Today's signal Anthropic built an AI model so dangerous it refused to release it. Claude Mythos Preview can autonomously find and exploit zero-day vulnerabilities in every major operating system and web browser. Instead of shipping it, Anthropic called Apple, Google, Microsoft, and nine other tech giants to form Project Glasswing — a coordinated effort to patch the internet before attackers build something similar.

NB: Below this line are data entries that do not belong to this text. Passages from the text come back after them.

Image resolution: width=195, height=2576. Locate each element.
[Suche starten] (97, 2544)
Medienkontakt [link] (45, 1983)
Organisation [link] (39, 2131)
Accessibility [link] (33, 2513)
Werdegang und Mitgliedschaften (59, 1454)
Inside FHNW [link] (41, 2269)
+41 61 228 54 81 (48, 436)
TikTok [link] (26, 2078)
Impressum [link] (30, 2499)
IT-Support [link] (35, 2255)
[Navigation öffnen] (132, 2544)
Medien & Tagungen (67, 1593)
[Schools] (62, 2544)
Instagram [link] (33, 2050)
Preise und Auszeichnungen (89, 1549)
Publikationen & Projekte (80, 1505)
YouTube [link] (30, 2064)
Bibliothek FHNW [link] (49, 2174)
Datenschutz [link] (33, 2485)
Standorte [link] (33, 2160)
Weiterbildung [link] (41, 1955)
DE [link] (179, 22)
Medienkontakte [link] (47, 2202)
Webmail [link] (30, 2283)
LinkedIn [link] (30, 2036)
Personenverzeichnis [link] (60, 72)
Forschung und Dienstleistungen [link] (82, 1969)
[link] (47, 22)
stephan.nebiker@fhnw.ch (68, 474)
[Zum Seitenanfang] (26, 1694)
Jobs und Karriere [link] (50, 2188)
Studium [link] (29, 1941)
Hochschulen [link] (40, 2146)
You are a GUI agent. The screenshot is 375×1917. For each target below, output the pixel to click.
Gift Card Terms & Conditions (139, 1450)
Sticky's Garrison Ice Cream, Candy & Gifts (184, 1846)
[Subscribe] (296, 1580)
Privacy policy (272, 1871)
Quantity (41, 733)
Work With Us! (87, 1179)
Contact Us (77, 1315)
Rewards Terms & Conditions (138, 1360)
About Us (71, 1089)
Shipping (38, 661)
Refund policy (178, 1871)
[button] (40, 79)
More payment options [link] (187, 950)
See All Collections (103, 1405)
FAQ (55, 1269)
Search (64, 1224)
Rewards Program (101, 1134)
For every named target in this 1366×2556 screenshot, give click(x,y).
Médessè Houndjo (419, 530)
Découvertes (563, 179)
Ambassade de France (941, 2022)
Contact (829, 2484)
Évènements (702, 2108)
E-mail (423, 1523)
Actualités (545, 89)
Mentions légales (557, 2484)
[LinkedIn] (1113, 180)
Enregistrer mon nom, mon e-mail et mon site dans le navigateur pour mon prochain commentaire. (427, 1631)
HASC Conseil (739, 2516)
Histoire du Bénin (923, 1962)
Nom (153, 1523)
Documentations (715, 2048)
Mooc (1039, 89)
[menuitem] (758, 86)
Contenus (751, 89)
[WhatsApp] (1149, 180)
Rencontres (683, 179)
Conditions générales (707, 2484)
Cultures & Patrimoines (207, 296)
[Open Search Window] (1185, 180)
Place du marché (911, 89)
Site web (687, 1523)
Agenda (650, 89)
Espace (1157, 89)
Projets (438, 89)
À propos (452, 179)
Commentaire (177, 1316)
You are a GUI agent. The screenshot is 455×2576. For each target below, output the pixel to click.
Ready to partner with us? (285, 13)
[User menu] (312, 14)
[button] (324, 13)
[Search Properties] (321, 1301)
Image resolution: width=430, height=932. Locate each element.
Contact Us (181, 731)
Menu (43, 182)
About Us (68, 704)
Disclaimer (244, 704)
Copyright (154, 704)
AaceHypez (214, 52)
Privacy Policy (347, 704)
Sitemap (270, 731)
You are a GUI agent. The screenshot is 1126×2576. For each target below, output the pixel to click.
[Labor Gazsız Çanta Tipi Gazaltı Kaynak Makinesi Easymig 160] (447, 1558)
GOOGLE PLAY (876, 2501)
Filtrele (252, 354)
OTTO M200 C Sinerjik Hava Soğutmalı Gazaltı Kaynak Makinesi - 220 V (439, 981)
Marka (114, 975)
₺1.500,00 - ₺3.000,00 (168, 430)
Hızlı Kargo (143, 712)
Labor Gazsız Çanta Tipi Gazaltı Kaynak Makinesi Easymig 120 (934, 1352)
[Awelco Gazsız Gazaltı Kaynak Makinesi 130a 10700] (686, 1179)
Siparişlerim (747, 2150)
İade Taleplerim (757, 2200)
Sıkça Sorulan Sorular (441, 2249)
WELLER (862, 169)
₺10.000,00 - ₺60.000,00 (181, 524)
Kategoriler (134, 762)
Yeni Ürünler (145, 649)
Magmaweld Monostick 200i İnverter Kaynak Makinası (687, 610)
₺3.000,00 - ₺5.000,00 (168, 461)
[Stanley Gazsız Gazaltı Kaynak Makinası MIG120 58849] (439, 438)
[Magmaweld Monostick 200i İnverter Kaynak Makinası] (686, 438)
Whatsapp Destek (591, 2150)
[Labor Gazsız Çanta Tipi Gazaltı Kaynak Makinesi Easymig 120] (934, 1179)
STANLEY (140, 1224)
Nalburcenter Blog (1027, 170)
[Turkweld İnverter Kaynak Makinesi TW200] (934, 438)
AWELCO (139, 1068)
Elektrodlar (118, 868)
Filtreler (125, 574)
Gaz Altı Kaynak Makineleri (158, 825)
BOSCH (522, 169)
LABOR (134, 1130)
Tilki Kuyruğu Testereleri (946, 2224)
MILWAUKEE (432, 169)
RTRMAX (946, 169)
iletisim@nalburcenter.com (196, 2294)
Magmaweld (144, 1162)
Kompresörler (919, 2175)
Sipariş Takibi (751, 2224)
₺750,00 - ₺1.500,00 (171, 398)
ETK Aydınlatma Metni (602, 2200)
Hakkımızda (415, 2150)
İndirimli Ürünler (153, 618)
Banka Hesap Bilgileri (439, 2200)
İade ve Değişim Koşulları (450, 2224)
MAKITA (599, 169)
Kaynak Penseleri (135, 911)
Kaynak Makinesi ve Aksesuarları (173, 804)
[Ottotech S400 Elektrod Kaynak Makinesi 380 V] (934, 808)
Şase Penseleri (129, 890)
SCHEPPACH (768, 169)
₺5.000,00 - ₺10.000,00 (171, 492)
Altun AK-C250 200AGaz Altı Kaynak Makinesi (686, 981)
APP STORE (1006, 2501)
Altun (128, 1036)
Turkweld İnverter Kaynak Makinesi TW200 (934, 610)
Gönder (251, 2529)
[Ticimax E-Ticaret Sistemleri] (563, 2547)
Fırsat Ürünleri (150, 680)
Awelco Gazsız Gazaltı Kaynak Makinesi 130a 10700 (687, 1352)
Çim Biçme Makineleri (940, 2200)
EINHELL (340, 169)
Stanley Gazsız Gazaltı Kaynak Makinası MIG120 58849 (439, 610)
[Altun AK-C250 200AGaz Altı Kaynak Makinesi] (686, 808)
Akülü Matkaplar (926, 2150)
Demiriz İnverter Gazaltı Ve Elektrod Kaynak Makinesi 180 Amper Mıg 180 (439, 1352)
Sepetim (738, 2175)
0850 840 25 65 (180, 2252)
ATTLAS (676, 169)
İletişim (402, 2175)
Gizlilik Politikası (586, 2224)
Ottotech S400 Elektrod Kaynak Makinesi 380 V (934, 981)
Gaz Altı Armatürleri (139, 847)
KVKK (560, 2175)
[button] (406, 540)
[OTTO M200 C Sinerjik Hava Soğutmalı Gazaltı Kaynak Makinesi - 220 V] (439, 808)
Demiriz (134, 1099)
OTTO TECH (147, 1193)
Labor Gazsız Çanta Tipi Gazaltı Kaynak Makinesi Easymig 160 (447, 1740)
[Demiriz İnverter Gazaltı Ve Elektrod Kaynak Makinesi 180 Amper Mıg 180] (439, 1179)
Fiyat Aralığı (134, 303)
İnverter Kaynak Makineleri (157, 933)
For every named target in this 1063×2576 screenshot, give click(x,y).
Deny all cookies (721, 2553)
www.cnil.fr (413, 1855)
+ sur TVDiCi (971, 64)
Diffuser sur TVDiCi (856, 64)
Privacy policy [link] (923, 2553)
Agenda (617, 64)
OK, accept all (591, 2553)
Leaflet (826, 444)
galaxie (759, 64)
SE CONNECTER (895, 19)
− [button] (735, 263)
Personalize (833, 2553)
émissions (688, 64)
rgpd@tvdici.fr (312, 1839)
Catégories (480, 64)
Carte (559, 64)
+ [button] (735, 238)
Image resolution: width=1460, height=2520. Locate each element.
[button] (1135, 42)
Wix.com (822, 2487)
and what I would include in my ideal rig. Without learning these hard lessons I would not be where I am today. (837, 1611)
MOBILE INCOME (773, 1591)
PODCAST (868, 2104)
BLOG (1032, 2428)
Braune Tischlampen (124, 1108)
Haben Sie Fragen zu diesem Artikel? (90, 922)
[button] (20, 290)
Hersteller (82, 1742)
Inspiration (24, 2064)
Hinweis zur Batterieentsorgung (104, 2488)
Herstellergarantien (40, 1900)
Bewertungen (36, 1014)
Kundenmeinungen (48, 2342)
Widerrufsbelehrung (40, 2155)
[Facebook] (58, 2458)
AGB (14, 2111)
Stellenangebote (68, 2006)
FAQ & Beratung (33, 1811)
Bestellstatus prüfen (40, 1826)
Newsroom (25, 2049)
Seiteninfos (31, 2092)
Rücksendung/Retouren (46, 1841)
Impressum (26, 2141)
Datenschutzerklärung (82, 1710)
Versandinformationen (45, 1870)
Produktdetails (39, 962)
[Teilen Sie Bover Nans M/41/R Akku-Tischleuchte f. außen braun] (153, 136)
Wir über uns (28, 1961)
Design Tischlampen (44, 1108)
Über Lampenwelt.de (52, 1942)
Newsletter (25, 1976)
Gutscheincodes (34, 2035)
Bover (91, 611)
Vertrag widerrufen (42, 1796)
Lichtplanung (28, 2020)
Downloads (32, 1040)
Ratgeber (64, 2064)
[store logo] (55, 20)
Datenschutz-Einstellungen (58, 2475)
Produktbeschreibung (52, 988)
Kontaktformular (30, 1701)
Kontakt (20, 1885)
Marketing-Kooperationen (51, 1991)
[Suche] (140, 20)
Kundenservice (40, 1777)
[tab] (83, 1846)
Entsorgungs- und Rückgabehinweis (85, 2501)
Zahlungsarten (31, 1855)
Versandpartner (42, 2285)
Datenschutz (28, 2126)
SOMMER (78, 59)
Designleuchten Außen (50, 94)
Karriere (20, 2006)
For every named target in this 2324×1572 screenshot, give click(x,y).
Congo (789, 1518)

Why it matters This is the first time an AI company has voluntarily withheld a model because its offensive cybersecurity capabilities were too powerful. Mythos Preview found thousands of previously unknown vulnerabilities — including bugs that survived 27 years of human review and millions of automated security scans. Its predecessor, Claude Opus 4.6, could barely turn a discovered bug into a working exploit. Mythos does it 72% of the time. The capabilities weren't deliberately trained. They emerged as a side effect of making the model better at coding and reasoning. That's the part that should worry everyone: the next frontier model from any lab could wake up with the same abilities.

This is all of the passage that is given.